Anti-vax supporters often imagine that their numbers are truly huge because they are insulated from reality by their belief system. They tried to get a referendum in CA and couldn’t get enough signatures. Their efforts failed to win in Maine. When Coleman’s V groups show up, they can’t drum up hundreds of supporters. Many advocates partake in several groups ( see Blaxill, Wright, Hooker)

Anti-vaxxers who chime in to harass Orac and others may do nothing else except search the net for opportunities to share their stories and hatred. A small percentage indeed but extremely vocal and persistent as RI’s readers know only too well.

“Of course, it depends on how you define “anti-vaxxer”

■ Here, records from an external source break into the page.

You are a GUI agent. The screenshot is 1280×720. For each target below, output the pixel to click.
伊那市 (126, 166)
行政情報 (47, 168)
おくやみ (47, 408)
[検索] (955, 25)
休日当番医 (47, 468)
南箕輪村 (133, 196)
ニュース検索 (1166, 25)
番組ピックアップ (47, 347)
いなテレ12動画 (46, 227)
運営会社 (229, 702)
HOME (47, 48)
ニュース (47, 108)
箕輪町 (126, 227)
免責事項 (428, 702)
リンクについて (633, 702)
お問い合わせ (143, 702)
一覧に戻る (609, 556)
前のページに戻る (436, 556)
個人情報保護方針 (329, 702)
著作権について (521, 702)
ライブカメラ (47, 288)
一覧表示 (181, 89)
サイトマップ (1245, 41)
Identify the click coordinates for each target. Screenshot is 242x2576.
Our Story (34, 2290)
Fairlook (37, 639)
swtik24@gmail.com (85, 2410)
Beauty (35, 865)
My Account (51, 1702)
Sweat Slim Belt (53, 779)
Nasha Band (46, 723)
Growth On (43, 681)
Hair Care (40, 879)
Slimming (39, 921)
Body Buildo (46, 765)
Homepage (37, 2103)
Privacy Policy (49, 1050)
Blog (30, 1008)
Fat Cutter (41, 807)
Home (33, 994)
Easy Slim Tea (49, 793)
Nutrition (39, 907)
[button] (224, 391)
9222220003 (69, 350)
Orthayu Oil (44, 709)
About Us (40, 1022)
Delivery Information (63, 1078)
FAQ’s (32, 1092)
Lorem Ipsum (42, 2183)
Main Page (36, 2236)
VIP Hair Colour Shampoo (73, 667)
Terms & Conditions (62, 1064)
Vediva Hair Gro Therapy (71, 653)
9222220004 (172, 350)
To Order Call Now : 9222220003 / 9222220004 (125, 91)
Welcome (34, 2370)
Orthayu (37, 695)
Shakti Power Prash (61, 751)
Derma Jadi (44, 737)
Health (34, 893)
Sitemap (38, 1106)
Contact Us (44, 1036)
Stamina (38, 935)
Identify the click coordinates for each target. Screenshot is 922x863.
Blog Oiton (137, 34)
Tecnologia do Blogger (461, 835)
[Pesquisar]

A preferred definition: someone who stridently opposes most or all vaccines, relying heavily on readily disproved memes and personal attacks.

Over at AoA, the residents are getting super excited about Del’s latest “win” against the CDC. Apparently Del has submitted another FOIA petition, this one requesting all the all studies the CDC has in their possession to substantiate their statement that vaccines do not cause autism and the CDC has replied. With 22 studies.

In the usual antivaxxer frenzy 22 is not nearly enough. Even then 2,222,222 studies would not be nearly enough. A couple of studies retracted due to fraud and incompetence is sufficient for antivaxxers to be sure of their ground.

I made the mistake of looking at the comments, the AV cult rent a mob has swarmed in, its a tsunami of bullshit over there now, poor lady.

Thanks for skewering Kennedy, who has ties to radical environmentalists and neo-prohibitionists, I might add. By the way, Drs. Walter and Gorski, I wonder what are your thoughts on Jeremy R. Hammond?